A geração Z enfrenta uma crise de oportunidades no mercado de trabalho, refletida na alta taxa de rejeição em processos seletivos e no acesso a universidades. Recentemente, relatos de jovens como Em revelam a frustração com essa realidade, levando a geração a ser considerada a “geração mais infeliz”.
A escritora Delia Cai, em entrevista ao Business Insider, destacou a história de Em, que lida com centenas de recusas enquanto sobrevive com um contrato temporário. Cai observa que, apesar do acesso a potenciais oportunidades, os jovens ouvem “nãos” com frequência alarmante. Um estudante de 22 anos, que teve boas notas e participou de um time esportivo, também relatou dificuldades em ser aceito em universidades, afirmando que a sorte parece ser um fator determinante.
Christian Hodges, ativista e influenciador, aponta que a geração Z foi levada a acreditar que um diploma universitário é a chave para o sucesso. Ele questiona a falta de ensino sobre networking e habilidades práticas nas escolas. Para Hodges, tanto o mercado de trabalho quanto as universidades compartilham um padrão de rejeição aos jovens.
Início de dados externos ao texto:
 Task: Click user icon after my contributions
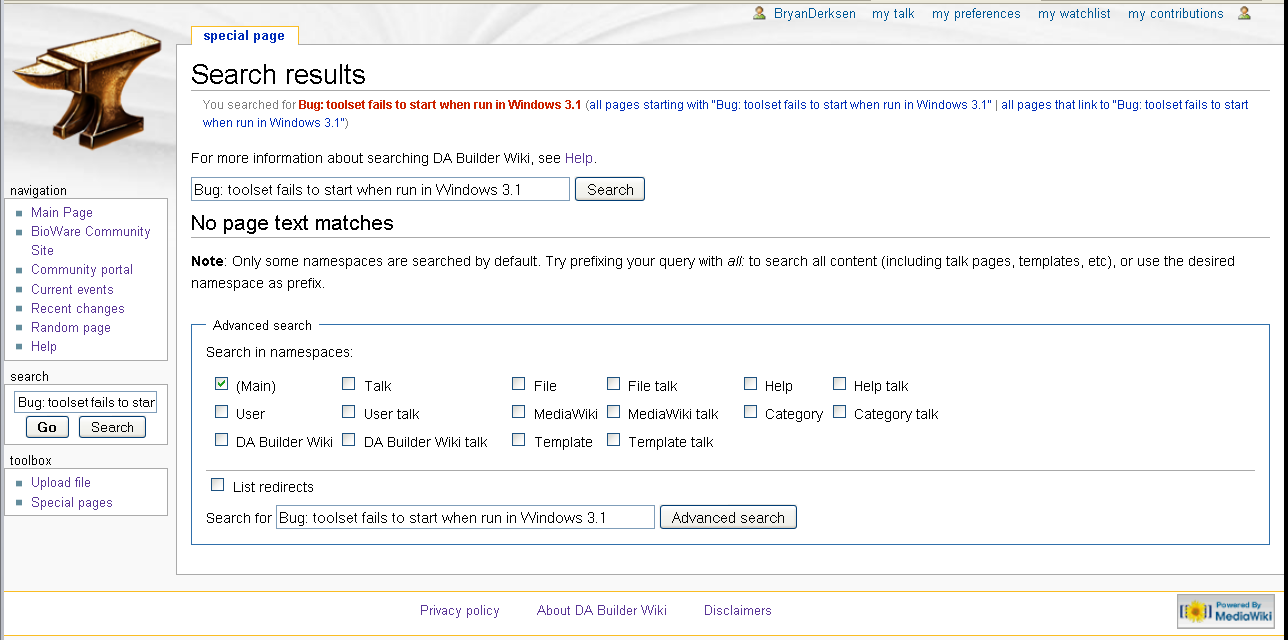[1244, 13]
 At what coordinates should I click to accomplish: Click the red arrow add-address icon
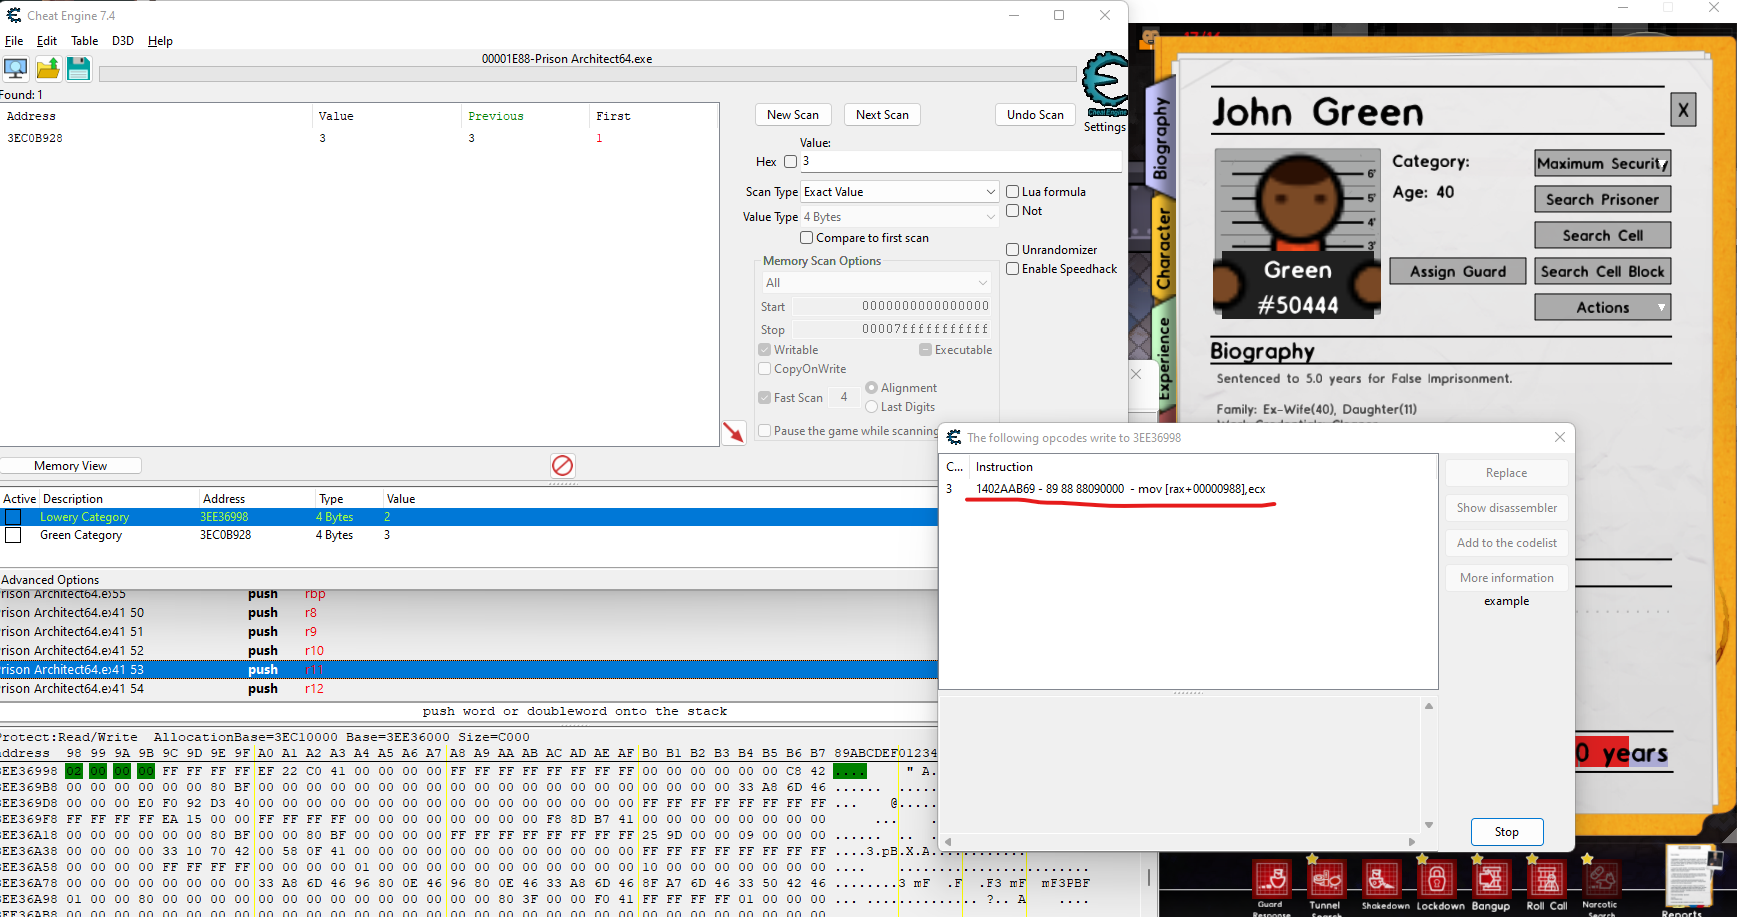pos(734,432)
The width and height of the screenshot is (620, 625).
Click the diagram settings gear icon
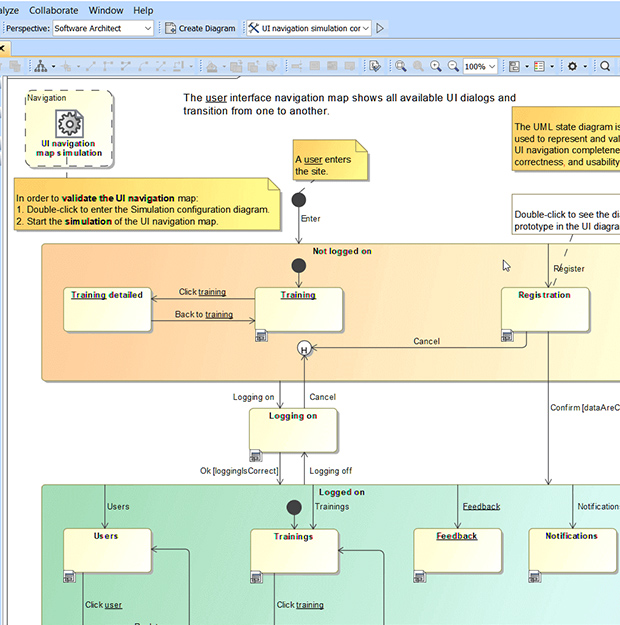point(572,66)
A situação não é exclusiva dos Estados Unidos. Uma pesquisa da UVM com a Expansión revelou que 76,4% dos universitários mexicanos se preocupam com a falta de oportunidades de emprego. Em 2023, 5,26% dos jovens no México estavam desempregados, e mais de 90% dos candidatos à UNAM foram rejeitados no último exame de admissão. No exame de 2024, apenas 14.151 dos 143.427 inscritos foram aceitos.